Since the pilot’s controlling movements
are reasonable and continuous, it performs out quite very easily to him.
But Aerofex would not plan to instantly develop and promote a manned
version. Rather, the aerospace firm observes the aerial vehicle as an
experiment platform for new unmanned drones — heavy-lift robotic
workhorses that may utilize the similar hover technology to work in
agricultural fields, or effortlessly provide supplies to
search-and-rescue teams in rough terrain. Perhaps the soldiers or
Special Forces may employ such hover drones to carry or deliver heavy
supplies in the constrained spaces between buildings in cities. U.S.

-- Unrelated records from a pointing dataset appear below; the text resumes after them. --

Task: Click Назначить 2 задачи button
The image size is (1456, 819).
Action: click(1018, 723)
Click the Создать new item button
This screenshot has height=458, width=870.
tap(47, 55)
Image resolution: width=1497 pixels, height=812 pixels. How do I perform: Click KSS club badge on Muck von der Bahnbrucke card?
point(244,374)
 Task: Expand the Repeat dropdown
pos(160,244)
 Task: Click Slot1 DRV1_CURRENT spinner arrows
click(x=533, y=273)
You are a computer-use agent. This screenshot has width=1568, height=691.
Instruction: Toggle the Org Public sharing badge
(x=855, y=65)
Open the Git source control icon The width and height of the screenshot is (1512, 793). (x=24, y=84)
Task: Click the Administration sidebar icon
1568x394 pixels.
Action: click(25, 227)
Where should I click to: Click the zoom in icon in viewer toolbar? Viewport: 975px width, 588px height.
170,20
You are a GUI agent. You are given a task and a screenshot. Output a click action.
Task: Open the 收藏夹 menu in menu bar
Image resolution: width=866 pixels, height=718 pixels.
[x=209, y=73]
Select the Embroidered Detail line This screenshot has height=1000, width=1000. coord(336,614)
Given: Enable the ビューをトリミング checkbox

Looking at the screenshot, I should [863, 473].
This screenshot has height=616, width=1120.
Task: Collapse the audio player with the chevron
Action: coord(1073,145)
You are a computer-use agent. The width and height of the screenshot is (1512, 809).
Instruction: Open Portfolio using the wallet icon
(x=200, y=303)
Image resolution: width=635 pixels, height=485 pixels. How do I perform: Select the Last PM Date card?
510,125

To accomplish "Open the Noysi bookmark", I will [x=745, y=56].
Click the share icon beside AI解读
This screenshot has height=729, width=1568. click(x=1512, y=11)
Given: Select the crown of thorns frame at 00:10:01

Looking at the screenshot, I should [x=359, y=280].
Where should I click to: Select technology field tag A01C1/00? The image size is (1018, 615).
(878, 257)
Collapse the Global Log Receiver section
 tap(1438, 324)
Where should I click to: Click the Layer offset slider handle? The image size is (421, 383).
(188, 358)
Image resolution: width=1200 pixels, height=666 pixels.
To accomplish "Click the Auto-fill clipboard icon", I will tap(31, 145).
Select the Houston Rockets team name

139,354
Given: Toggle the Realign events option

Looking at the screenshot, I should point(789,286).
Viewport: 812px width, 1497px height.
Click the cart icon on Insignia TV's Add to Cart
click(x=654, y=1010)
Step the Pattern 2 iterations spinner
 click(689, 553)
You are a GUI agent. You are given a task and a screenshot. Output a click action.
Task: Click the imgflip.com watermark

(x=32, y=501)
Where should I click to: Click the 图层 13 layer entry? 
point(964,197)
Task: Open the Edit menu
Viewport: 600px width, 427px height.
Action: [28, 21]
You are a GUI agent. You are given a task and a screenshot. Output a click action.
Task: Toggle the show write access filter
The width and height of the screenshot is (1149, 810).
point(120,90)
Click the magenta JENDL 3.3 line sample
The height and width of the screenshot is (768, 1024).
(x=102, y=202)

Marines have actually begun testing robotic helicopters to provide
supplies in Afghanistan.
The hovering drones will not fly as
successfully as helicopters due to their shorter rotor blades; however
their completely enclosed rotors have the benefit of a much smaller size
and protection near humans. They are really much less effective than a
helicopter, that has the advantage of larger diameter rotors,” De Roche
explained. “They have exclusive performance advantages, however; since
they have verified flight within trees, near walls and under bridges.
Aerofex possesses presently limited human flight testing to a height of
15 feet in addition to speeds of around 30 mph, however more out of
caution rather than due to any technological limits. Earlier versions of
the hover vehicles can fly about as quickly as helicopters, De Roche
said. Flight testing in California’s Mojave Desert led to the
presentation of a technical paper regarding Aerofex’s achievements at
the Future Vertical Lift Conference in January 2012. The firm ideas to
fly a second version of its vehicle in October, as well as make an
unmanned drone version for flight testing by the end of 2013.